Saturday, July 22, 2017

The Lion City



CCXXIII




Kallang Terminal and Tower, 1937


After leaving Bangkok’s Don Muang Airport (“One of the finest airports we had encountered”) on June 20th, Earhart and Noonan hopped the 880 miles to Kallang Airport, Singapore’s very first civil airport. Newly-opened on June 12, 1937, it had a long grassy landing field, a slipway for flying boats, and an imposing terminal. In its own right it was considered the “finest airport in the British Empire.”

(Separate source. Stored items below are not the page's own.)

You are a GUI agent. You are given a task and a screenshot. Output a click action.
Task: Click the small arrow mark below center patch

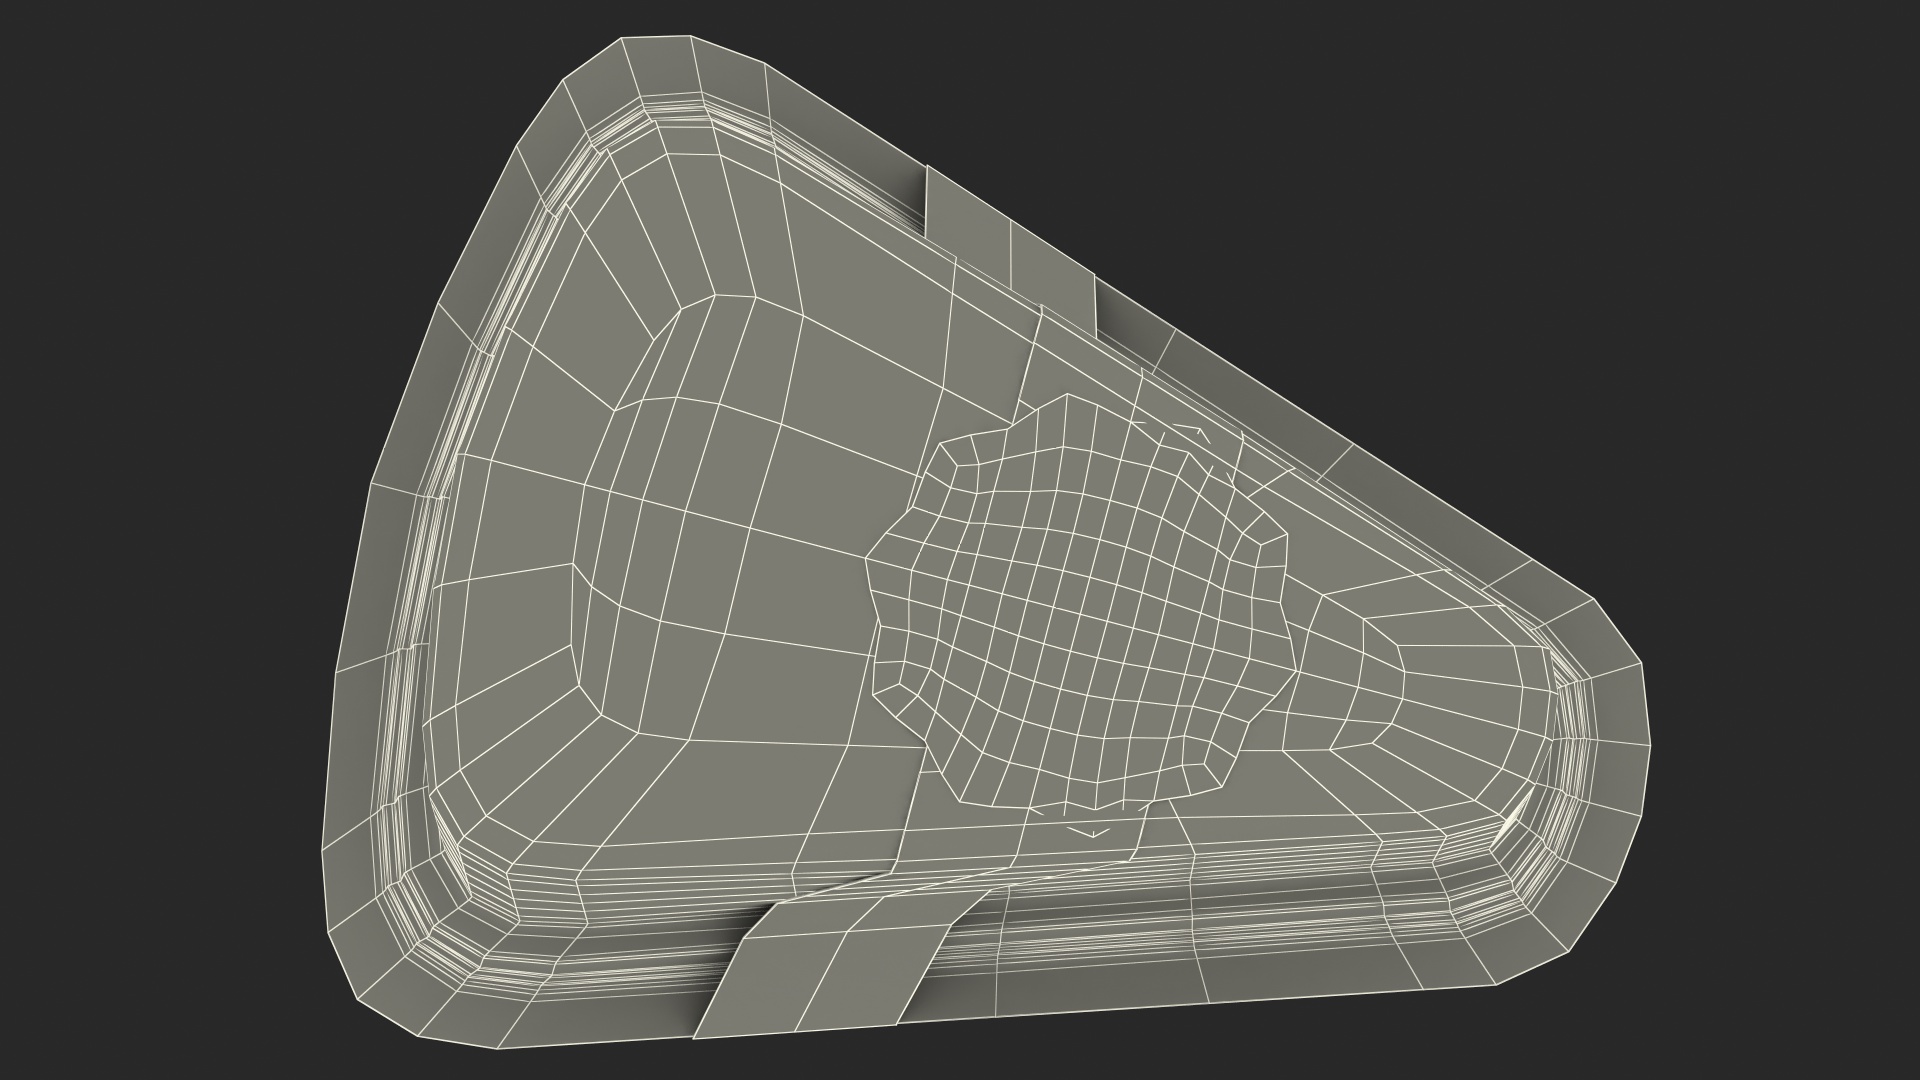click(1093, 832)
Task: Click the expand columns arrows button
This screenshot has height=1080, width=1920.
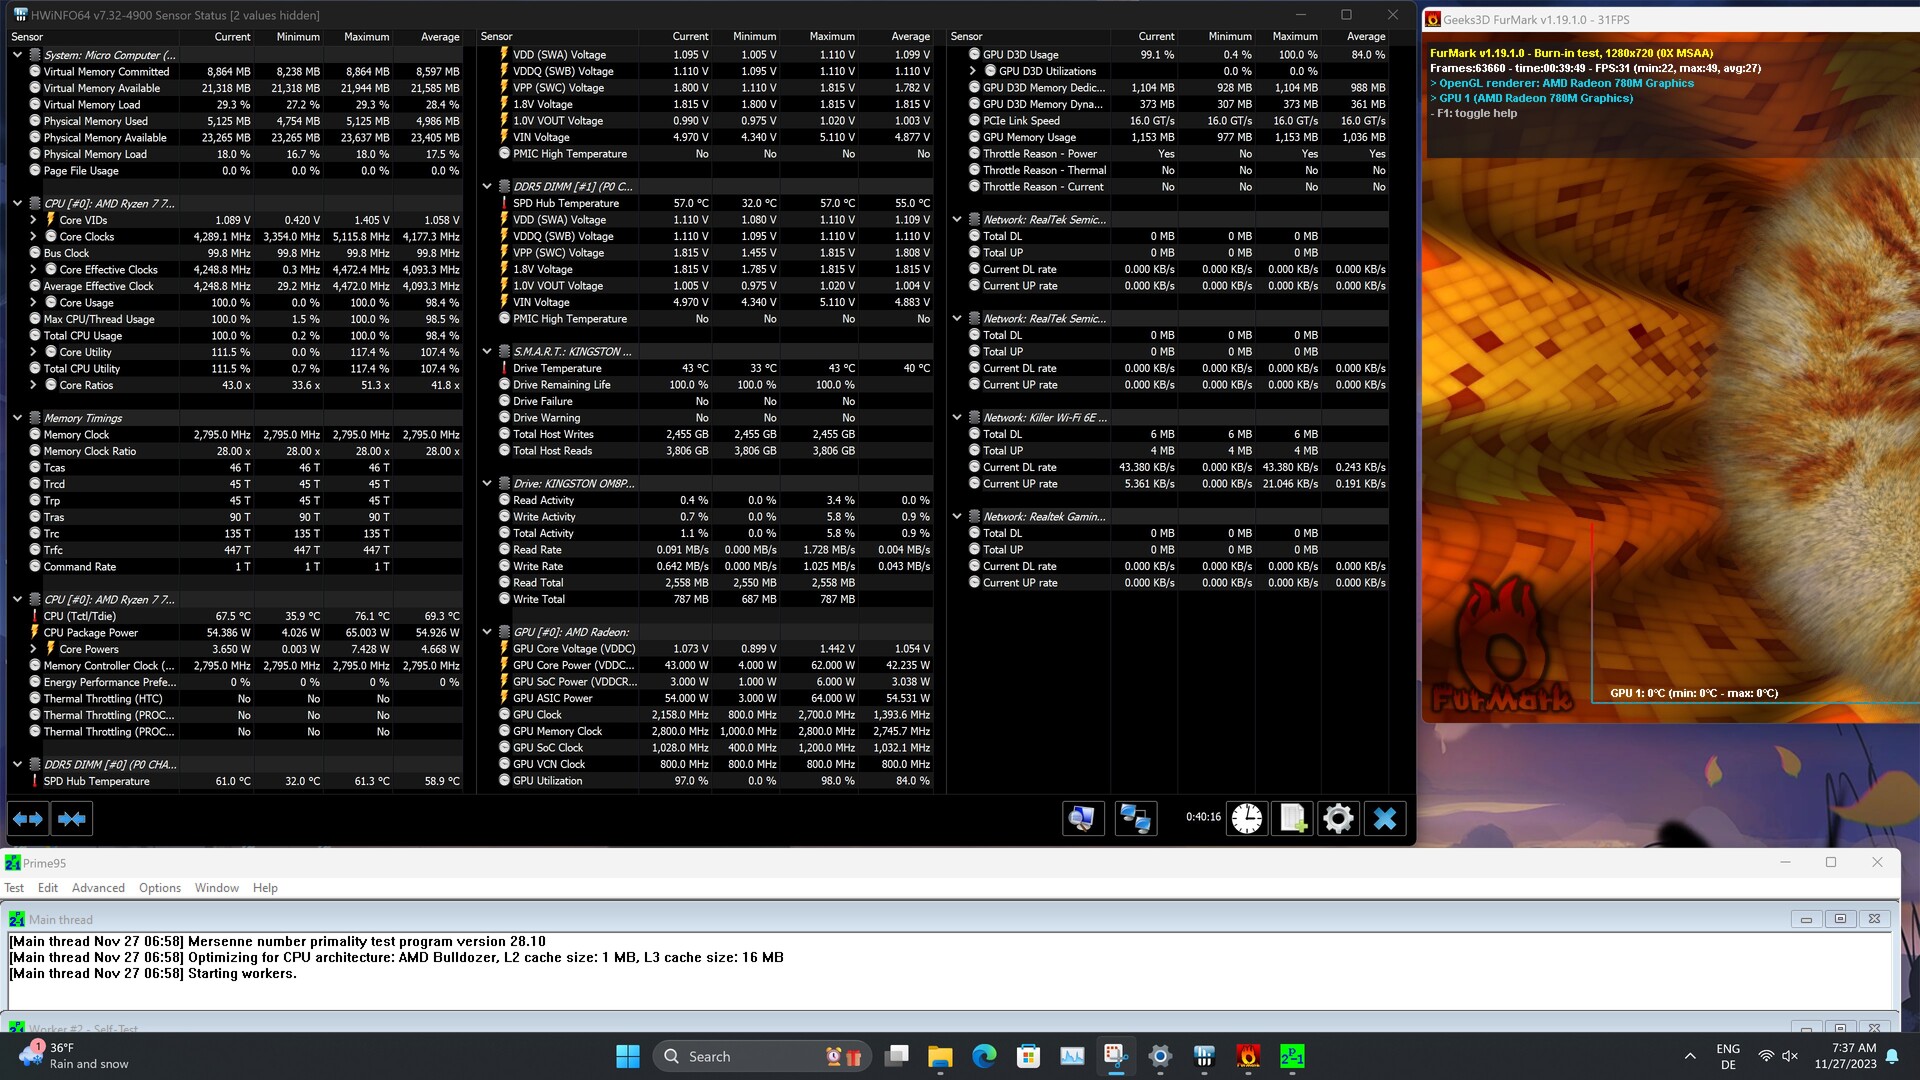Action: pyautogui.click(x=28, y=819)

The Electra at Kallang Airport


Singapore had the reputation of being “The Gibraltar of the East”. Just as Gibraltar stood watch over the Pillars of Hercules that controlled access between the Atlantic and the Mediterranean, Singapore stood watch over the Singapore Strait, the main seaway between the Pacific and Indian Oceans. Founded by Stamford Raffles of the British East India Company, Singapore, and the accompanying Straits Settlements, were considered outliers of the British Indian Empire.

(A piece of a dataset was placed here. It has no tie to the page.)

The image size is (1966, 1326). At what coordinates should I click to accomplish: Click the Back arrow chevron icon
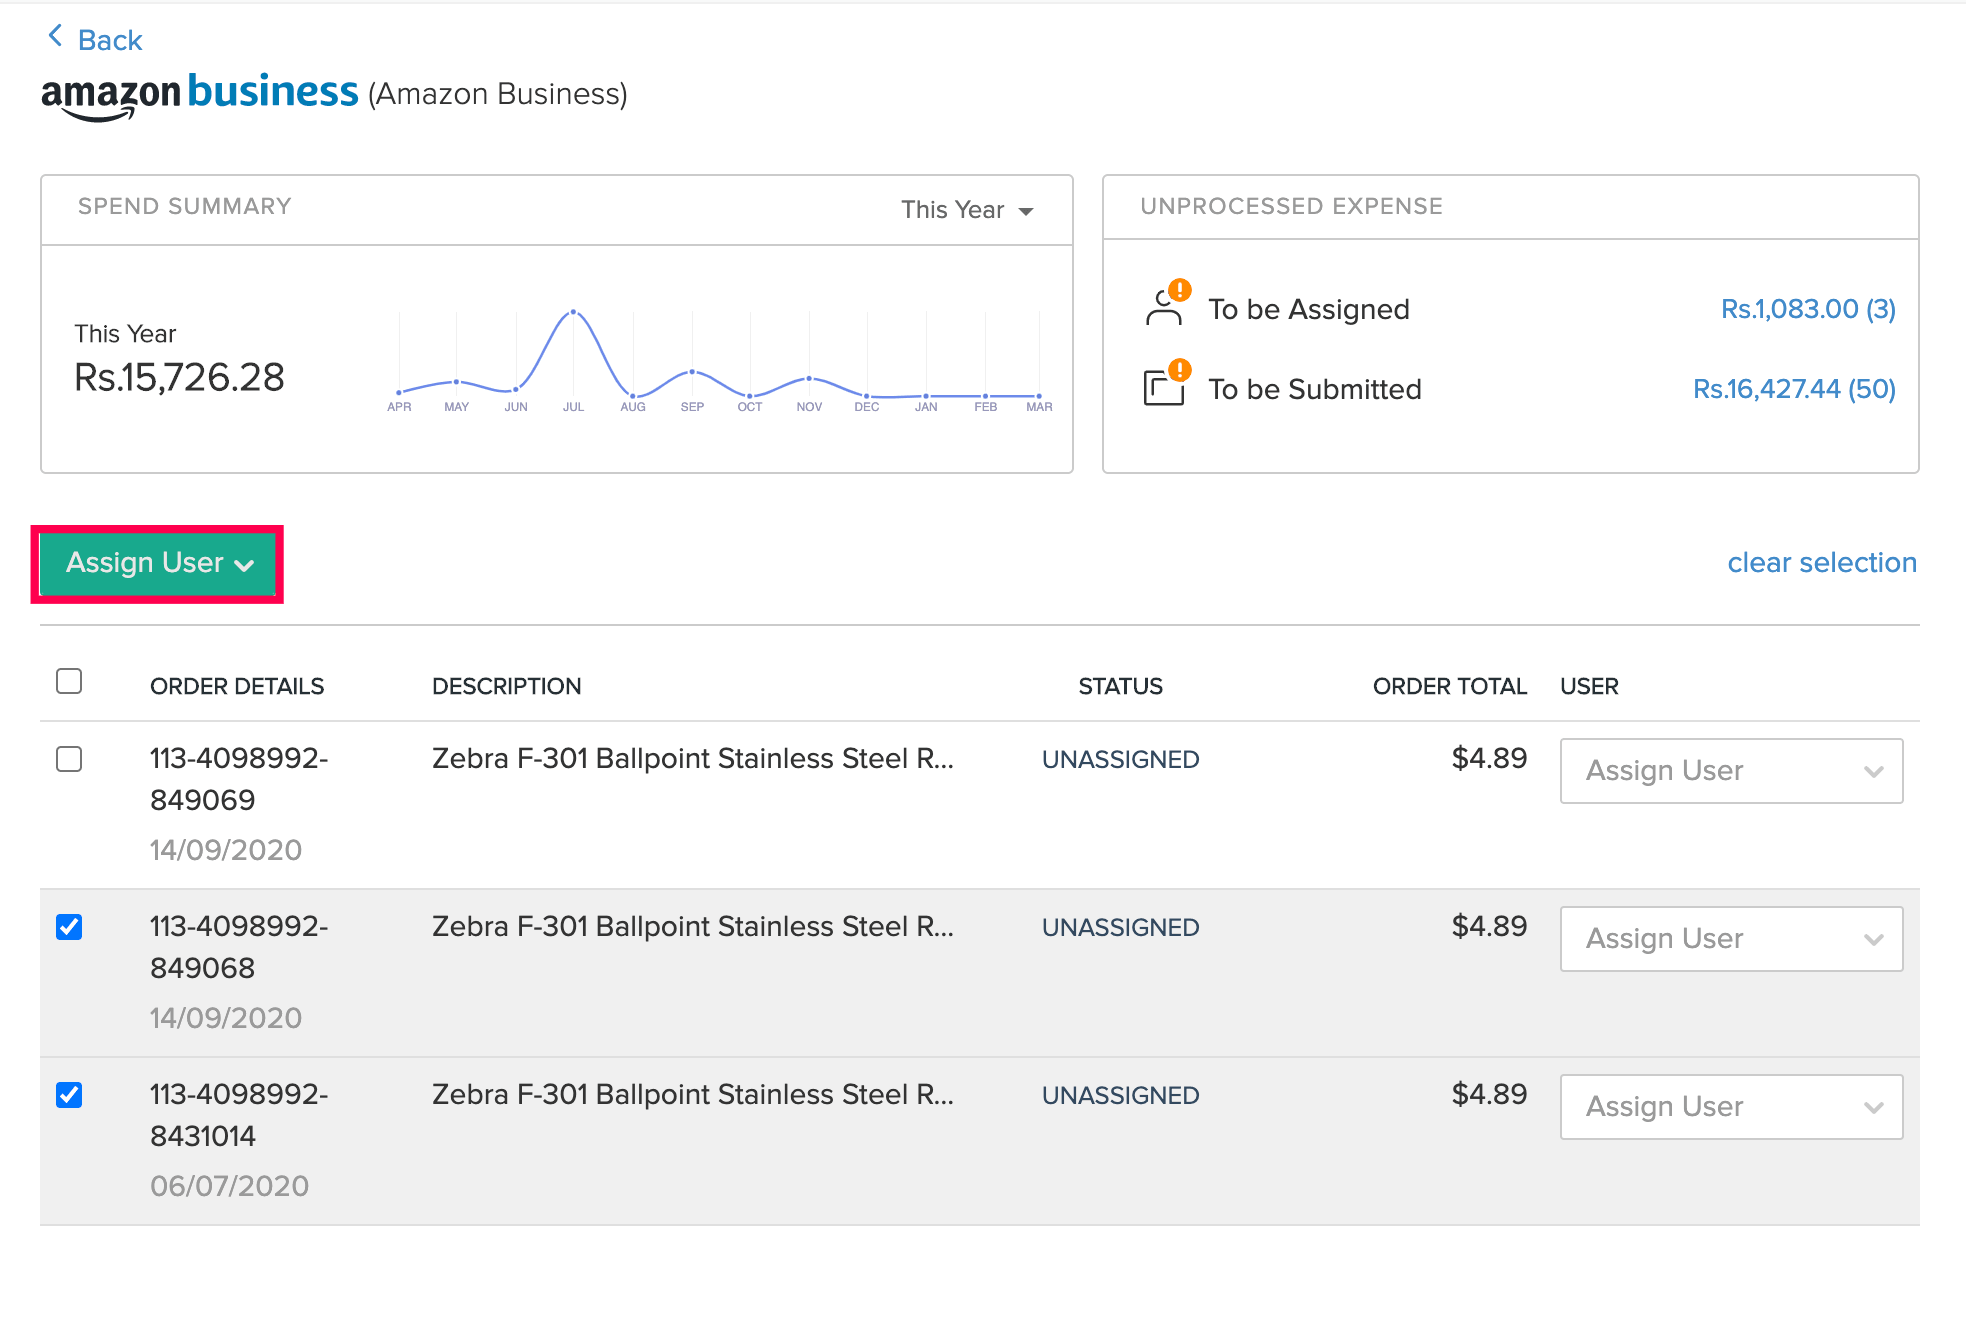click(55, 37)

Commercial Singapore, 1937


By the time Noonan and Earhart landed in Singapore, the city had passed its hundredth year as a British Crown Colony. It was a remarkable, polyglot place where men and women of all races and creeds conducted all manner of business.




South Bridge Road, Singapore, 1937


The center of much of this business was (and still is) the Raffles Hotel, named for Stamford Raffles and founded in 1887. Over the years, Raffles has hosted guests as diverse as Elizabeth Taylor and Somerset Maugham, who used its ambience to great effect in many of his stories. A wandering tiger once fell asleep in the billiards room.




Raffles in 1937


From the mundane to the exotic and from the honest to the illicit, Raffles had seen it all even before Amelia and Fred checked in for the night. As with many British colonial outposts, but more so than many, the Europeans in Singapore indulged in pleasures ranging from the innocent to the louche. As far from home as they could get, what happened in Singapore stayed in Singapore. Usually.

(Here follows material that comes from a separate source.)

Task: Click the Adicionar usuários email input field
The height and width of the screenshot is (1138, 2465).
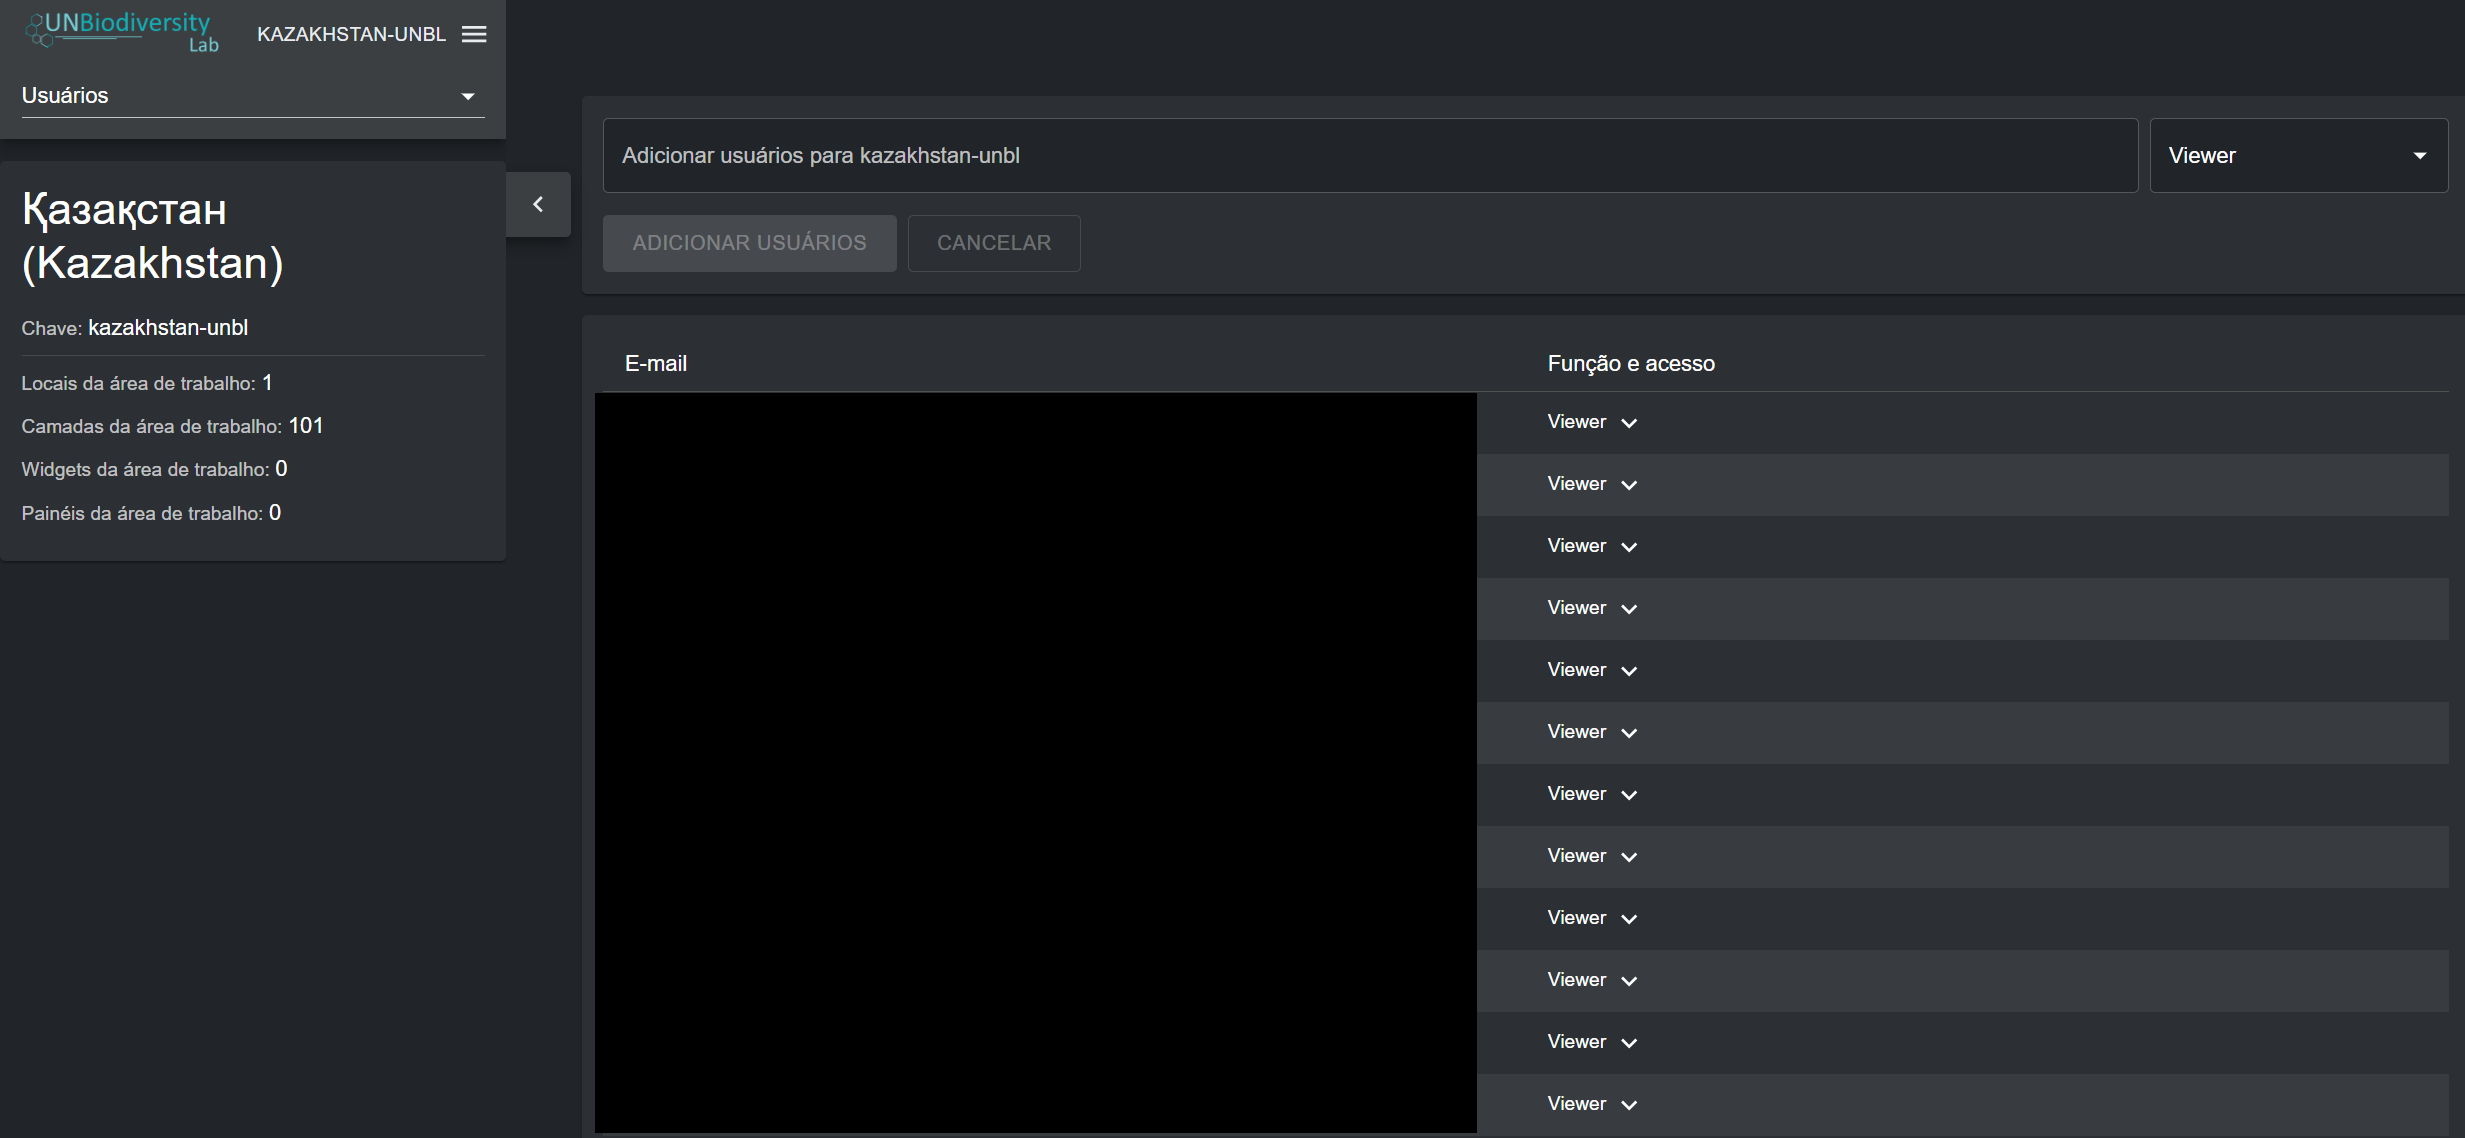Action: tap(1369, 156)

The Grand Lobby at Raffles

Ngiam Tong Boon invented the Singapore Sling at Raffles Long Bar in 1915. Here, some of his descendants raise a glass to his memory

The center of gravity for all the intrigue that marked Raffles’ sometimes infamous history is the Long Bar; the famous and the unknown vie to rub elbows along its endless polished top even to this day. There’s little doubt that Fred Noonan would have passed up an opportunity to favor the Long Bar with his custom, pledges to his wife notwithstanding.